I just committed the changes to resolve this issue.  Per the discussion on our dev mailing list (http://www.nabble.com/Allow-overrides-of-%40GeneratedValue--tf4031013.html#a11450606), I decided to go with the more direct response as Patrick and others suggested.  That is, if somebody has @GeneratedValue on a field (id or otherwise) and then attempts to set a value either via an initializer or a setter method, then an InvalidStateException will be thrown.  This will immediately let the user know that something isn't quite right.  At first, I thought this was too drastic and was leaning towards a warning or error message.  But, due to data integrity concerns, I decided to go with an exception to signal the problem.  This will force the user to do something about the situation instead of blindly running with it until s/he notices the error message.

The exception thrown has a localizer message that indicates the problem and suggested actions to resolve it.

I also provided a new testcase to test for this new condition and the exception processing.
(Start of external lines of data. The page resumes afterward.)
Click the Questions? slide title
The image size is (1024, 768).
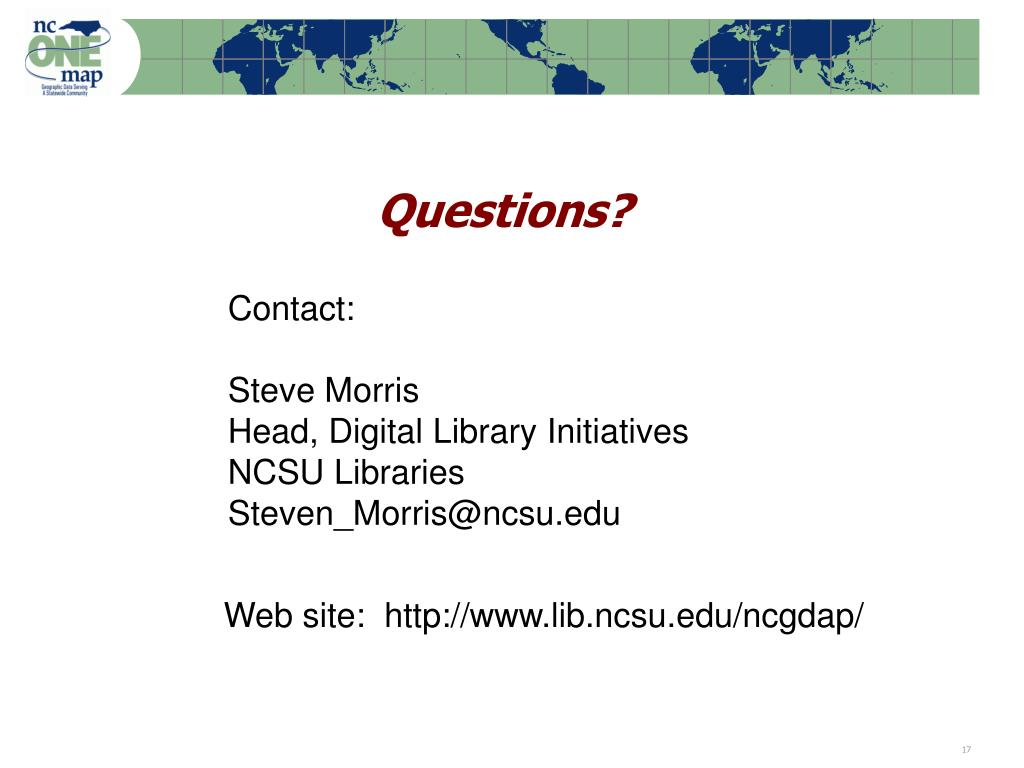coord(507,212)
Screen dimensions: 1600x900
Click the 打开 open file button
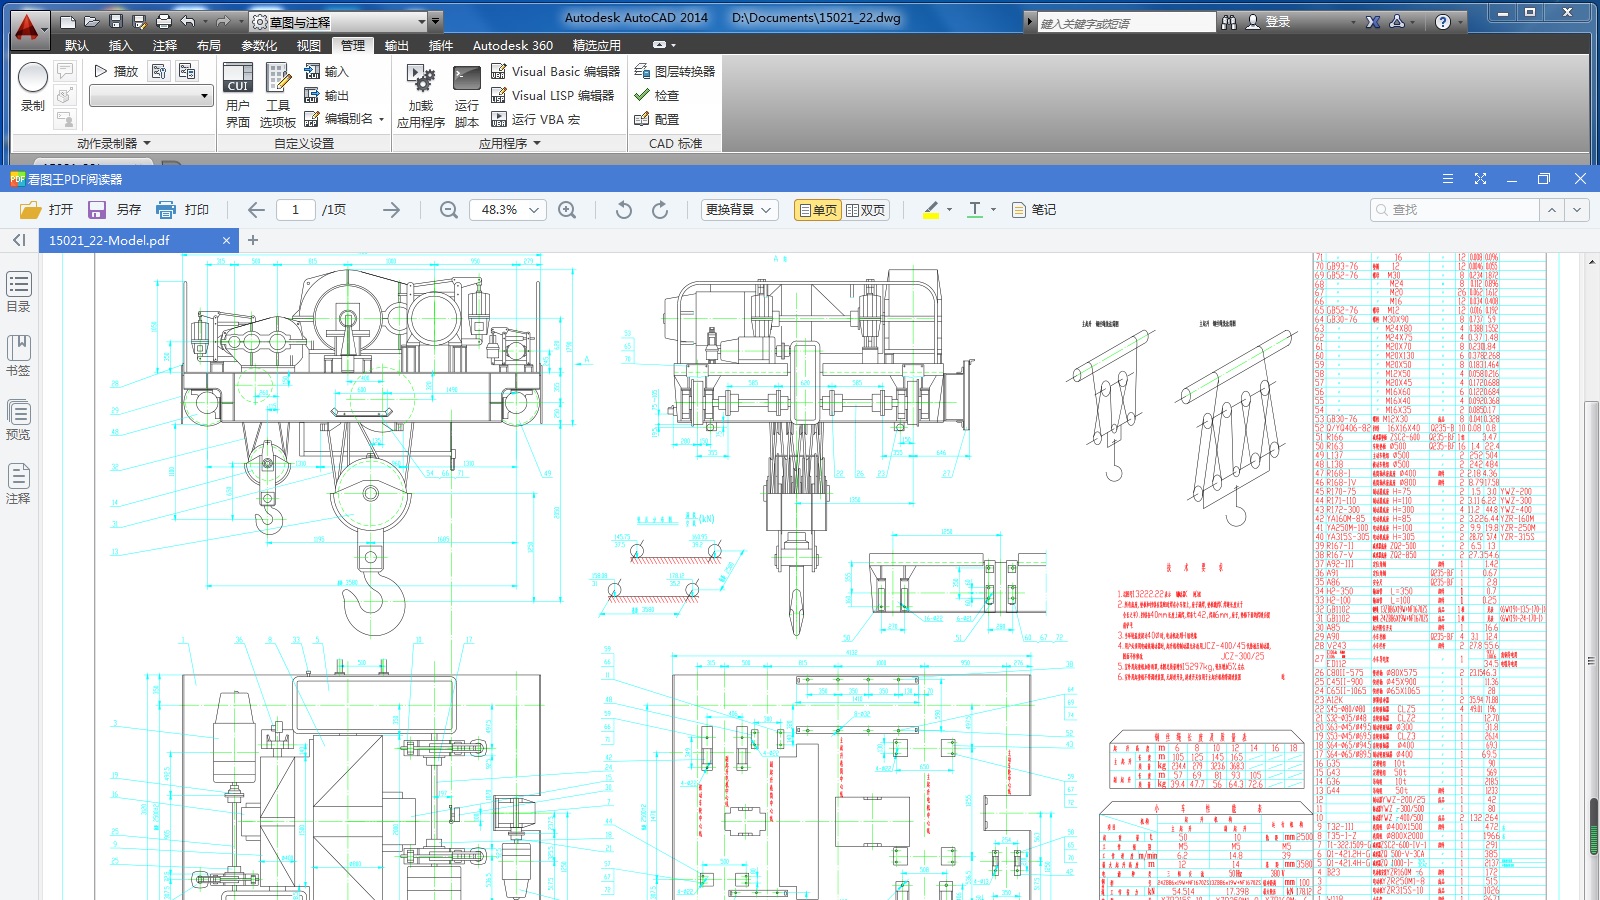click(47, 210)
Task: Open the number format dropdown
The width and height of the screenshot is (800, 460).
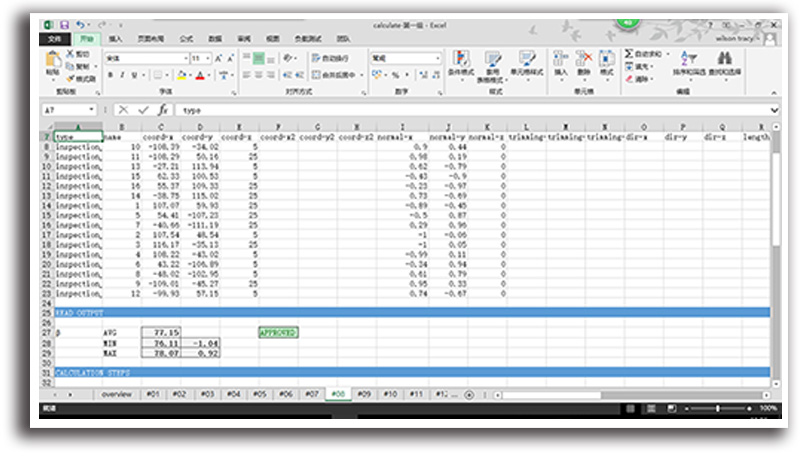Action: click(x=437, y=58)
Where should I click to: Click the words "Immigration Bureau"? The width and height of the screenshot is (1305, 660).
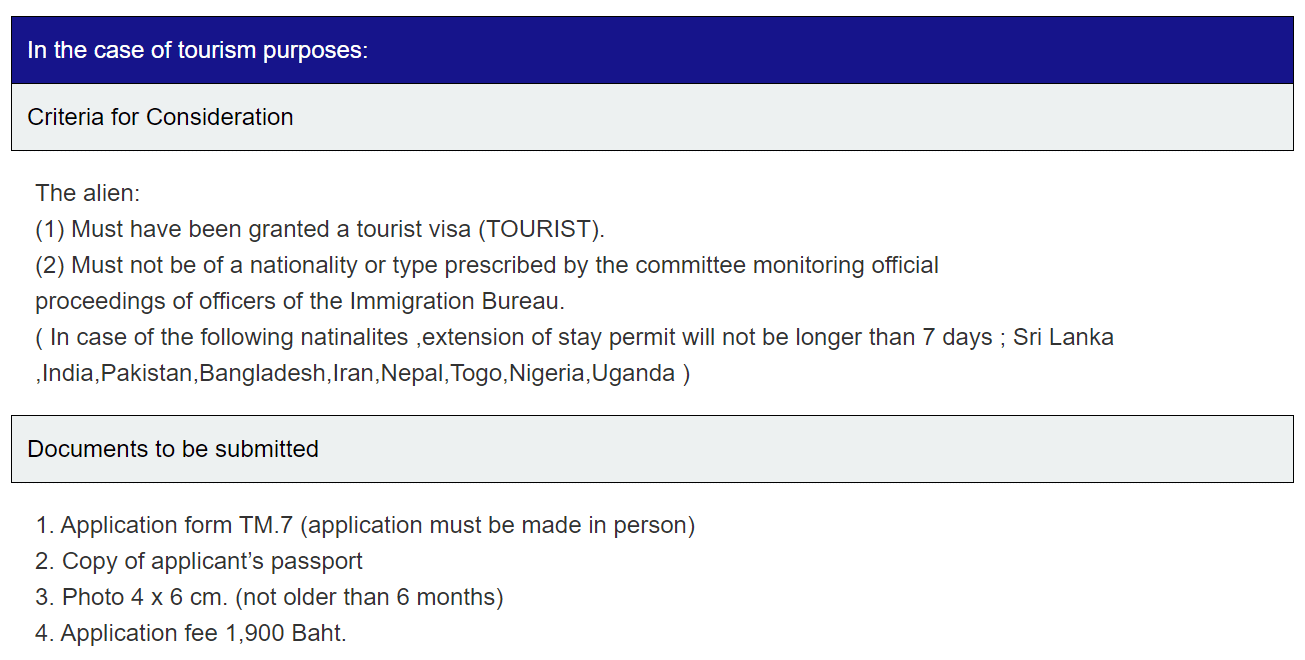[456, 301]

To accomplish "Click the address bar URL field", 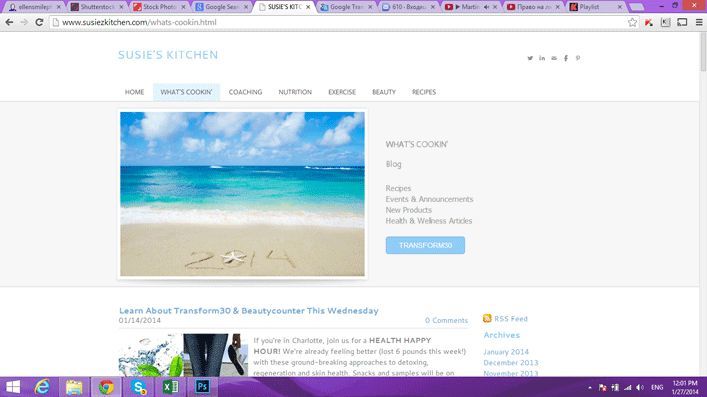I will coord(338,22).
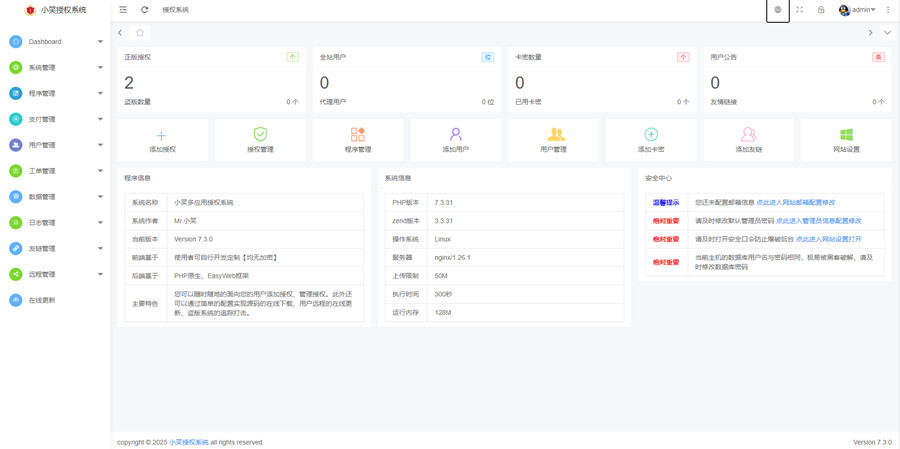The image size is (900, 449).
Task: Click the refresh icon in top bar
Action: tap(144, 10)
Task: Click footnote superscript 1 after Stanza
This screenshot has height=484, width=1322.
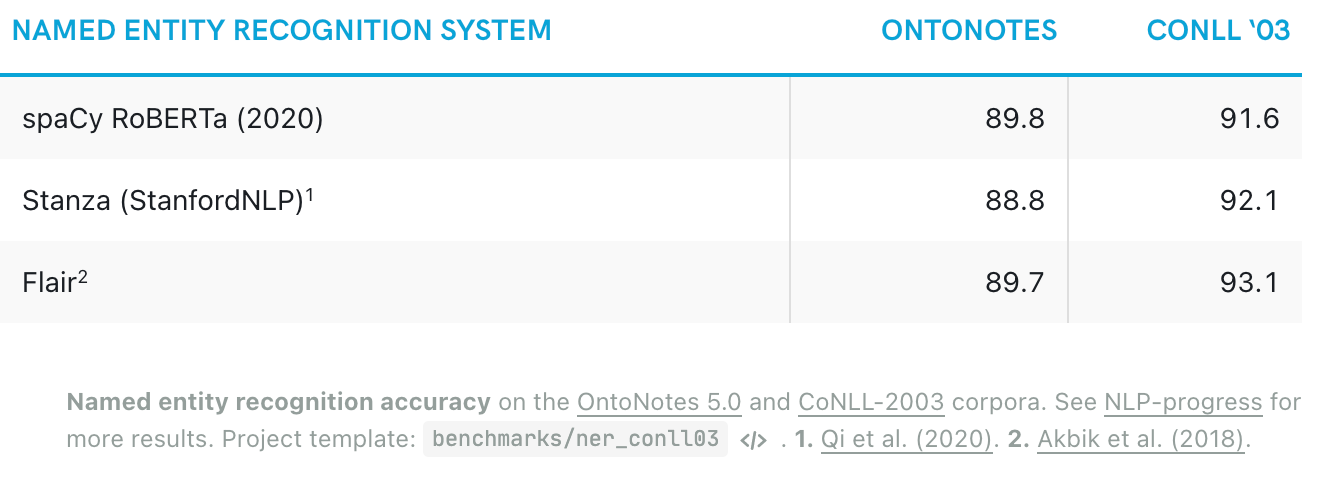Action: click(310, 195)
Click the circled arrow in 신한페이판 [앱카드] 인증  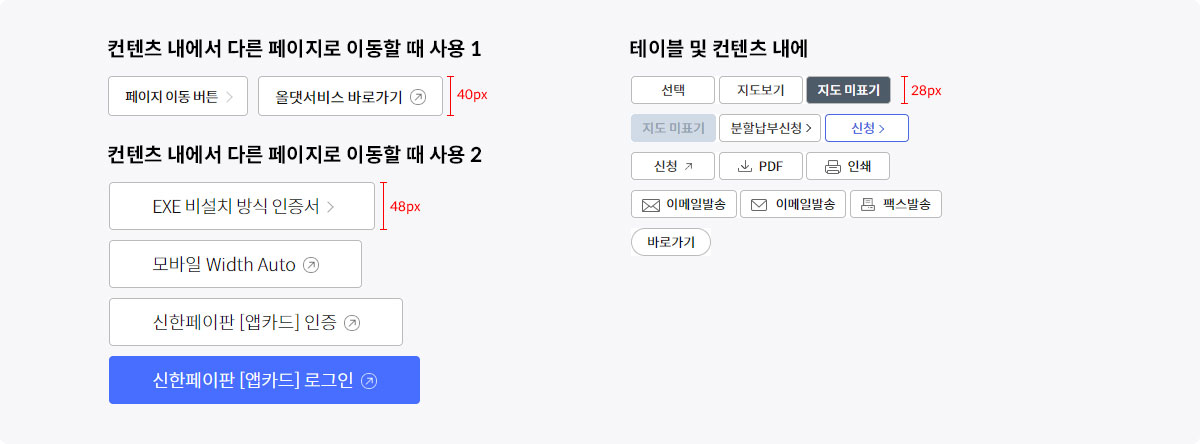click(x=351, y=323)
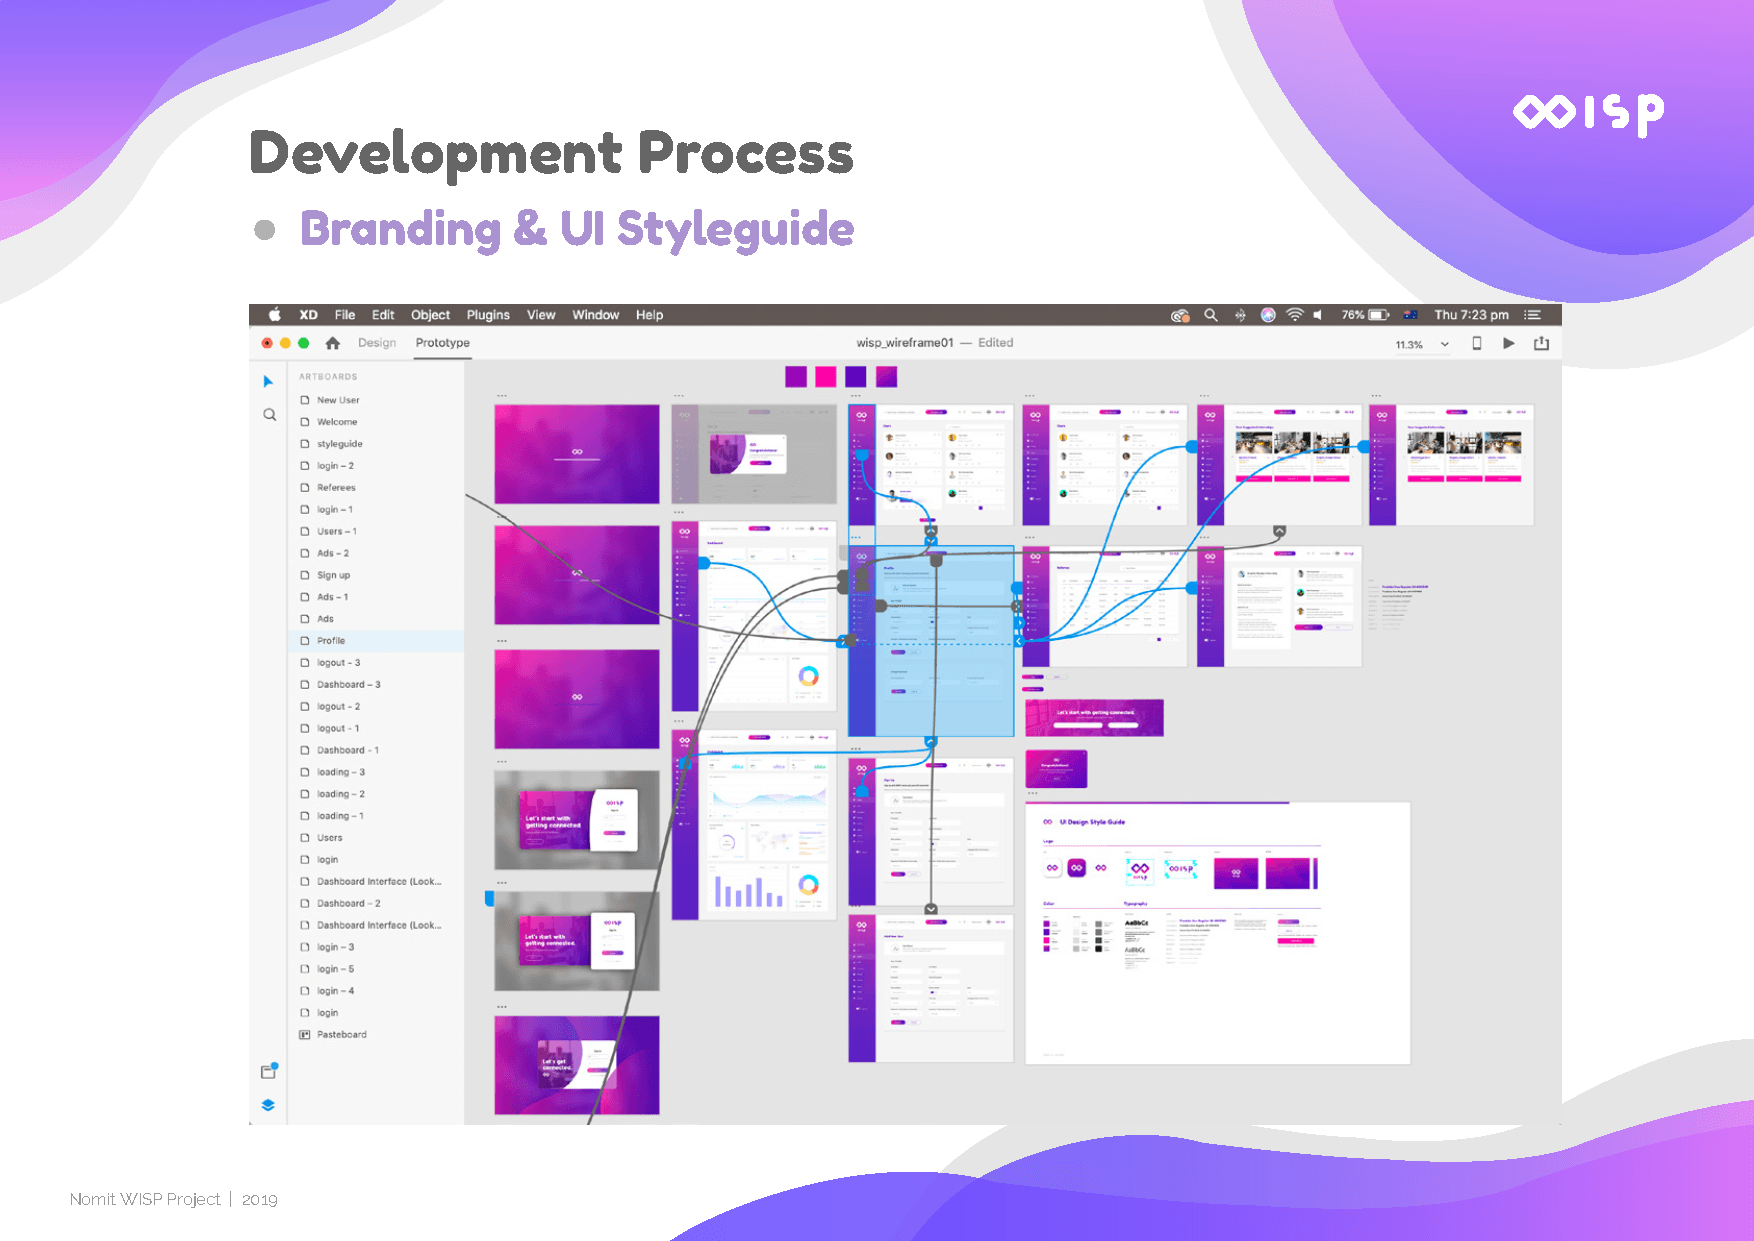Click the UI Design Style Guide artboard
The width and height of the screenshot is (1754, 1241).
[1217, 932]
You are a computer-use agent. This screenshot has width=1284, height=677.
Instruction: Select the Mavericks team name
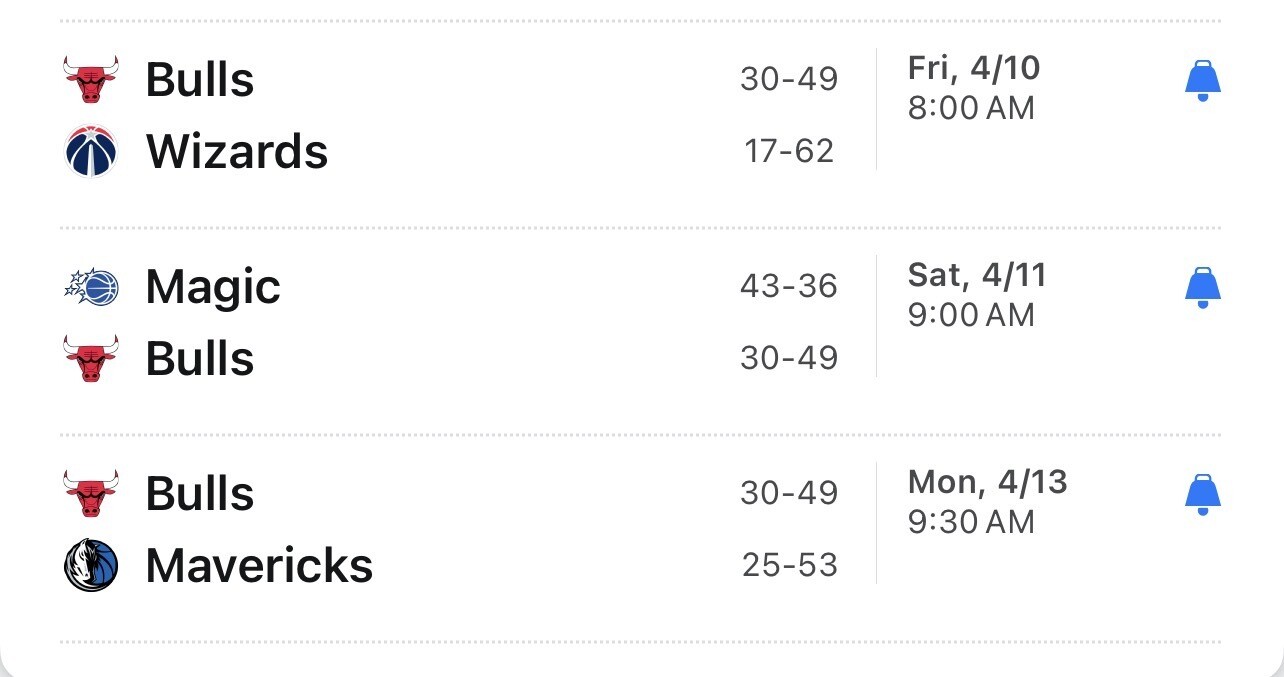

I also had to update the TestSharedMappedSuperclassIdValue testcase since it was incorrectly relying on this "incorrect" behavior.

Kevin

> @GenerateValue (AUTO) doesn't work with Property level access
> -------------------------------------------------------------
>
>                 Key: OPENJPA-272
>                 URL: https://issues.apache.org/jira/browse/OPENJPA-272
>             Project: OpenJPA
>          Issue Type: Bug
>          Components: kernel
>    Affects Versions: 0.9.7
>            Reporter: Kevin Sutter
>            Assignee: Kevin Sutter
>             Fix For: 1.0.0
>
>
> The @GenerateValue annotation doesn't work correctly when applied to via the Property level access (getter method) when using the wrapper classes for the primitive types.  Something like this:
>     private Long id;
>     @Id
>     @GeneratedValue(strategy=GenerationType.AUTO)
> 	public Long getId() {
> 		return id;
> 	}
> 	public void setId(Long id) {
> 		this.id = id;
> 	}
> With this type of Entity definition, we hit a problem when checking for the "default value":
>     public boolean isDefaultValue() {
>         return dblval == 0 && longval == 0
>             && (objval == null || "".equals(objval));
>     }
> For this scenario, objval is not null and it's not of type String, so we fail this test and return false.  Upon returning the value of false, the calling code skips the call that would have assigned the generated value to the field (in ApplicationIds):
>     private static boolean assign(OpenJPAStateManager sm, StoreManager store,
>         FieldMetaData[] pks, boolean preFlush) {
>         for (int i = 0; i < pks.length; i++)
>             if (pks[i].getValueStrategy() != ValueStrategies.NONE
>                 && sm.isDefaultValue(pks[i].getIndex())
>                 && !store.assignField(sm, pks[i].getIndex(), preFlush))
>                 return false;
>         return true;
>     }
> I haven't figured out the exact fix yet, but there are two workarounds available:
> 1.  Use field level annotations instead of property, or...
> 2.  Don't use the primitive wrapper types (use long instead of Long).
> In either of these cases, objval is left as null and we are eventually allowed to call store.assignField() which gets the generated value assigned to the field in question (id in this case).
> I will keep digging, but if anyone knows the history of the isDefaultValue() method, it would help with getting a quick answer to this Issue.  Since we're dealing with generated values, I'm not clear why we care if values are already assigned to this field or not.  It would seem that we would want to just override what's there.  But, like I said, I need to dive into this a bit.  I just wanted to get the Issue on the books with the information I discovered thus far.